Message to Trump’s “Christian” supporters: read the New Testament. The whole thing.

James M. McGinnis
4 min readOct 29, 2020

It seems that Jesus is having the same problem as Bob Mueller: nobody wants to read the full report. That’s the only explanation I can find for the fact that so many people cite their Christianity as a reason for voting for Donald Trump.

Much has been written about the decline of “deep reading” in America. You don’t have to tell me about it; I saw it firsthand as a visiting professor at James Madison University. I taught a course called “Foundations of Western Culture.” It was a series of courses, actually, each semester focusing on a particular time and place — the ancient Greeks, for example, or the ancient Romans.

I thought that the best way to learn about another place and time is to read works that were written by people who lived in that place and time. That would give a sense, not only of the literary achievements of that culture, but of the way the people of that culture thought and felt, the assumptions they made, and the values they held.

We had a lot of ground to cover, and I didn’t want to overwhelm the students with the reading assignments, but I wanted them to read whole works whenever possible. This wasn’t a problem with lyric poems, plays, and speeches, but there were longer works that were essential to understanding the periods we were studying. I realized that, fortunately, some of the most influential books of Western civilization were fairly short: Descartes’ Meditations is only 59 pages long, Plato’s Symposium only 65, Machiavelli’s The Prince, 110.

Still, it was a tough sell. A lot of students would look at the syllabus on the first day, drop the course, and look for other courses that satisfied the same General Education requirement but assigned less reading. I always thought that reading lots of books was the whole point of going to college, but apparently, that’s not the case anymore.

So if students at one of our better universities are allergic to reading, what can we expect of the nation as a whole? Not much.

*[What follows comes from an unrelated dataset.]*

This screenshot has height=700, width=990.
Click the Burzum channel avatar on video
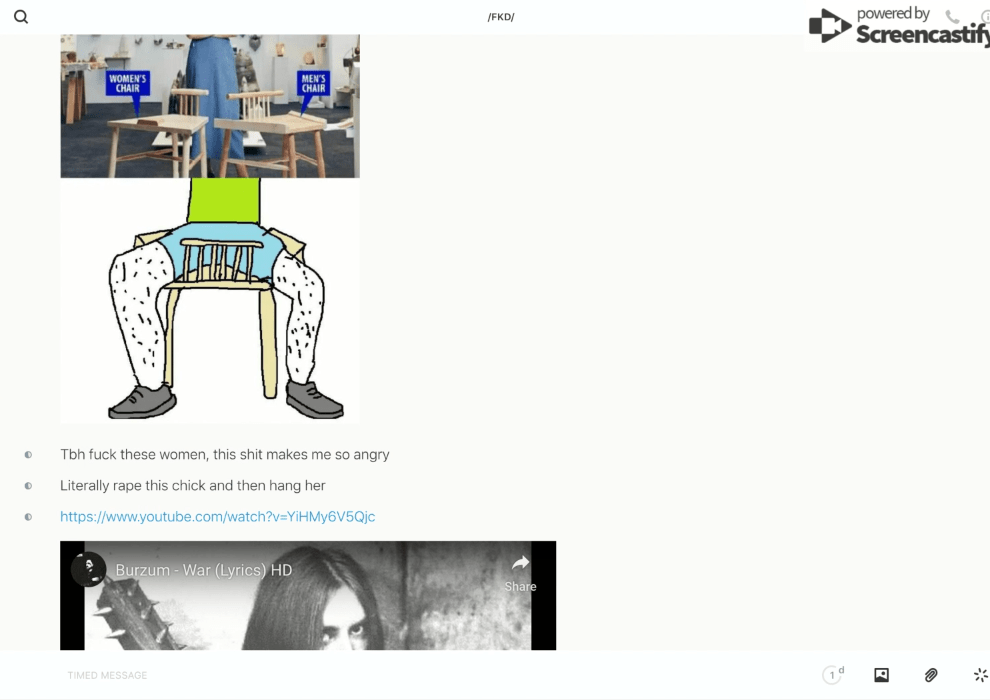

I suspect this is particularly true of that most-talked-about but probably least read book, the Bible. Rather than read the whole thing for themselves, Christians are only getting the little bits of scripture quoted in sermons, and relying on their pastors for context and interpretation.

But as we learned from Attorney General William Barr’s summary of the Mueller Report, reading excerpts and summaries often tells you more about the person doing the excerpting and summarizing than it does about the work under consideration.

I encouraged my students to read whole works because it not only gives them the thinking behind the author’s conclusions, but it also gives a sense of emphasis — what the author considered important, and what was not so important. That’s what’s missing from so much of today’s talk about the Bible.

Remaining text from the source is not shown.